In Quebec, Bouchard and Lussier were able to estimate the “hidden” population of violent sexual offenders, given a known number of convictions and re-convictions over a 42- month time window. 
They estimated 8,322 total violent male sexual offenders from 387 convictions and 9 re-convictions in a population of 2.13 million males aged 18-64. This yields a 0.4% violent sexual offender fraction among the male population. Confirmation of the prediction independently made from personality inventory could not have been more exact.
All these findings are well literature-validated in the full assessment.
Female STEMers are thriving: Direct surveys show that the overwhelming fraction of female STEM members (90-95%) are satisfied with their careers.
Females who want to be STEM workers face no obstacles in today’s US, and are even preferably hired. [21, 22] The disparity in percent of females in the math-intense jobs has been connected to their free choices for more human-centered careers. [22-26]
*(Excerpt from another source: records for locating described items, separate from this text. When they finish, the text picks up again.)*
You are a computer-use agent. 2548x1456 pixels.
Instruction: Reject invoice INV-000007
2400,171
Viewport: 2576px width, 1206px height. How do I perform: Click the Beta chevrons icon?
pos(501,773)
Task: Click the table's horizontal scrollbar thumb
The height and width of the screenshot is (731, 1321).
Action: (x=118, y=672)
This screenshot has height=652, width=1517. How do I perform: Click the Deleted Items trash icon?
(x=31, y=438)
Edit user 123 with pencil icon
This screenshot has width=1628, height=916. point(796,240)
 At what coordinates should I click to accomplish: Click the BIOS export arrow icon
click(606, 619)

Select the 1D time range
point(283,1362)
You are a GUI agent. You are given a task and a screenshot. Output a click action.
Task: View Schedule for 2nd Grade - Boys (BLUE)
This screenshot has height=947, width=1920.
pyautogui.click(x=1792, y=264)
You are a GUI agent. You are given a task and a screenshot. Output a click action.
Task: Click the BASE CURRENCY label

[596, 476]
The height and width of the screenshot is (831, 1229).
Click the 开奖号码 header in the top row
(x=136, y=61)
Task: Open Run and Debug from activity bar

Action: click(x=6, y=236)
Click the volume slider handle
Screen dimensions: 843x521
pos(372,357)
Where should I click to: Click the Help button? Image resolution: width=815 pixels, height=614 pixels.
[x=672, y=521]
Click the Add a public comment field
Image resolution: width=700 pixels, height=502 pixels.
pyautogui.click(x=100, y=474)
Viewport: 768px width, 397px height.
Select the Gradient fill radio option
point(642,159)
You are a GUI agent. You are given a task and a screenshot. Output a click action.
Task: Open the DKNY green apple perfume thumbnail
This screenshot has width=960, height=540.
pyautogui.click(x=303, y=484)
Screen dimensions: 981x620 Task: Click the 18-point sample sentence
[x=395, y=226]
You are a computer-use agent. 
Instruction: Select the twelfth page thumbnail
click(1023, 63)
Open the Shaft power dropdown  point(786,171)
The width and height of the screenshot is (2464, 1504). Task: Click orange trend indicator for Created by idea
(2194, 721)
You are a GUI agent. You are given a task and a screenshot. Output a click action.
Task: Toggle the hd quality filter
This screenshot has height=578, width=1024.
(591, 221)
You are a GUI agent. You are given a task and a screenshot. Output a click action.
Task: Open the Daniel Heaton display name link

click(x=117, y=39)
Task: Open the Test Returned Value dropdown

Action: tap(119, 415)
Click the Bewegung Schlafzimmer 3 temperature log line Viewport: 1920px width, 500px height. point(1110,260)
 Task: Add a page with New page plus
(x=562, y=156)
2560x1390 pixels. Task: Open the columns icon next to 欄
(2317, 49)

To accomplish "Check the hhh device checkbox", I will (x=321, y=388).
The more egalitarian a society, the greater the gender disparity in math-intense jobs. The reason for that is, when people are equal and free to follow their own interests, the biologically (evolutionarily) determined preferences are most able to play a dominant role in career choices.[27, 28]
There just is no validity at all to any of the charges made in the NAS Report; not one of them.
Females are doing fine in STEM careers. There is no crisis of academic sexual abuse.
The set of recommendations offered in the NAS Report is the fondest dream of the Academic Left: ‘Universities should impose equity hiring, and cultivate a politically submissive STEM nomenklatura overseen by social-justice commissars: a new Lysenkoism, in other words. 
I can’t imagine a better program to destroy science.
The people who wrote The NAS Report are professional academics specializing in sexual harassment. They not only mangled the literature, they applied it to a malign end.
They could not have exhibited greater incompetence.
A dire warning: Readers here may or may not be aware of the “Walkaway Movement.” Whether or not, you should know it generated a number of remarkable youtube videos.
A woman who moved away from Feminist ideology and found her way to free thought posted a 15:12 video.
She talks about her disenchantment with Feminism and its misandry, and her realization that hiring for equity is bigotry. She speaks from direct experience of the Humanities academy.
At 4:50 she gets to the intellectual and moral bankruptcy of Feminist and cultural studies theory, the aggressively anti-rational indoctrination agenda of the academic Humanities in general, and their consciously pejorative distortion of history.
At 15:12 she ends with, “Good luck sciences. They’re comin’ for ya. Pretty soon you’re not going to do studies on biological sex, because there is no such thing.”
I offer this: the NAS Report is the opening barrage of the academic Humanities in their conscious, deliberate, and malignant war to destroy science. They are an existential threat.
The Humanities have become the necrotizing fasciitis of academic integrity. The only cure for NF is early amputation.